- Windows cover art
- Publisher: Sandlot Games
- Platforms: Windows, Wii, OS X, iOS, Android
- Release: December 3, 2004
- Genre: Racing
- Mode: Multiplayer

= Snail Mail (video game) =

2004 video game

Snail Mail is a racing video game released by Sandlot Games and developed by Alpha72 Games for Microsoft Windows on December 3, 2004. Versions for Wii, through the WiiWare service, and iOS were released in 2011. The player controls a snail named Turbo, with a jetpack strapped to its back, avoiding various enemies and obstacles.

== Gameplay ==
The game features the main protagonist, a snail, whose task is to deliver mail throughout various worlds and levels. Set in space, the game features cel shaded graphics.

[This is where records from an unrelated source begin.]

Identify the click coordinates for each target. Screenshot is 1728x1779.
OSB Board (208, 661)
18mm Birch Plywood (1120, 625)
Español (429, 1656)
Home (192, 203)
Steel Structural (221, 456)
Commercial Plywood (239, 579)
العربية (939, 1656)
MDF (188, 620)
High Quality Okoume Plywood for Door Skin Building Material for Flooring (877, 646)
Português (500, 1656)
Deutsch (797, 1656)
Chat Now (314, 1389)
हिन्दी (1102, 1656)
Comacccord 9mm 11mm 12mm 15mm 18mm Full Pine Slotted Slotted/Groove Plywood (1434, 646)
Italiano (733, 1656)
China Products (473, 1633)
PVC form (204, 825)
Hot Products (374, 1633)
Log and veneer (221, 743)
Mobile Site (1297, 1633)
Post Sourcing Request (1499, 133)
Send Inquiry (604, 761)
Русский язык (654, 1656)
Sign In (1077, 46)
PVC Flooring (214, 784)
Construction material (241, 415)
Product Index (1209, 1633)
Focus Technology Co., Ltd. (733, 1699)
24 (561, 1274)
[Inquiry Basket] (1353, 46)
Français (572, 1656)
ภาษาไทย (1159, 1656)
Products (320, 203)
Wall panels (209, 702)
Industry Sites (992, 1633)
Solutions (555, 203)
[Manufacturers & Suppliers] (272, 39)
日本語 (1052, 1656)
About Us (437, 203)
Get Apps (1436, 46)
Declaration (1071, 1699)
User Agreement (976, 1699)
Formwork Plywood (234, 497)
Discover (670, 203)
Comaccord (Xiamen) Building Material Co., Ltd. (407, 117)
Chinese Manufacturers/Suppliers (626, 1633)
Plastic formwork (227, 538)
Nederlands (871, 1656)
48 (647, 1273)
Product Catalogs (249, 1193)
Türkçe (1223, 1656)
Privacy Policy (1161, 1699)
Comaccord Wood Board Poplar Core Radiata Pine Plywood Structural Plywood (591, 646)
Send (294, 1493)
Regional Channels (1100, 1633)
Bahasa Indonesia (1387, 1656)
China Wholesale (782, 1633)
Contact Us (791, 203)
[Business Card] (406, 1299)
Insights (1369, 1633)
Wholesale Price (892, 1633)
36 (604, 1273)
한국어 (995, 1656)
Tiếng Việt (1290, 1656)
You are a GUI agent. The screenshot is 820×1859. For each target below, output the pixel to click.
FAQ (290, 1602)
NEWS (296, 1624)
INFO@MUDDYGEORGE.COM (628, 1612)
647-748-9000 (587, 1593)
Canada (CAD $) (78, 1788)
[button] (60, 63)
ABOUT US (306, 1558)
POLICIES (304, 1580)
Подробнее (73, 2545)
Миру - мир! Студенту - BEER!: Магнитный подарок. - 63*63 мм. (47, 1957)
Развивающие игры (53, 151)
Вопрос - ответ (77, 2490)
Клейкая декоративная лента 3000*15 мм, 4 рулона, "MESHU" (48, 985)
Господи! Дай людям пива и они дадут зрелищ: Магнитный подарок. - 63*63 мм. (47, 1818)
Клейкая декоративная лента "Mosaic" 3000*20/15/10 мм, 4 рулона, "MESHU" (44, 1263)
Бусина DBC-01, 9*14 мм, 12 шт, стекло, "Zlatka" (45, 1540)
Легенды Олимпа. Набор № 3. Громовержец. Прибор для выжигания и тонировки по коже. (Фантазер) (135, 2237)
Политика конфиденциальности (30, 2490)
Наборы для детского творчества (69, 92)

Snail Mail offers three different modes of play; postal mode, time trial mode and challenge mode. The snail (named "Turbo", pictured in the cover art) has to navigate throughout the levels whilst avoiding various enemies and obstacles, using a jetpack strapped onto his back. In multiplayer, other players use different colored snails. The levels are filled with powerups, as well as packages that can be collected. There are 50 levels in the game.

== Reception ==
The game received mixed reviews from critics. A review by Nintendo-video game review site Nintendo Life praised the art style and the colorful visuals. The same review, however, mentioned awkward game controls which affected gameplay. The review also found the levels to be too similar and repetitive to make the game an enjoyable one. The review noted that the graphics occasionally made the game difficult to play.

TouchArcade gave the iOS version mostly positive feedback, saying that "everything about the game was fun". IGN also reviewed the iOS version of the game, and gave it in an 8/10.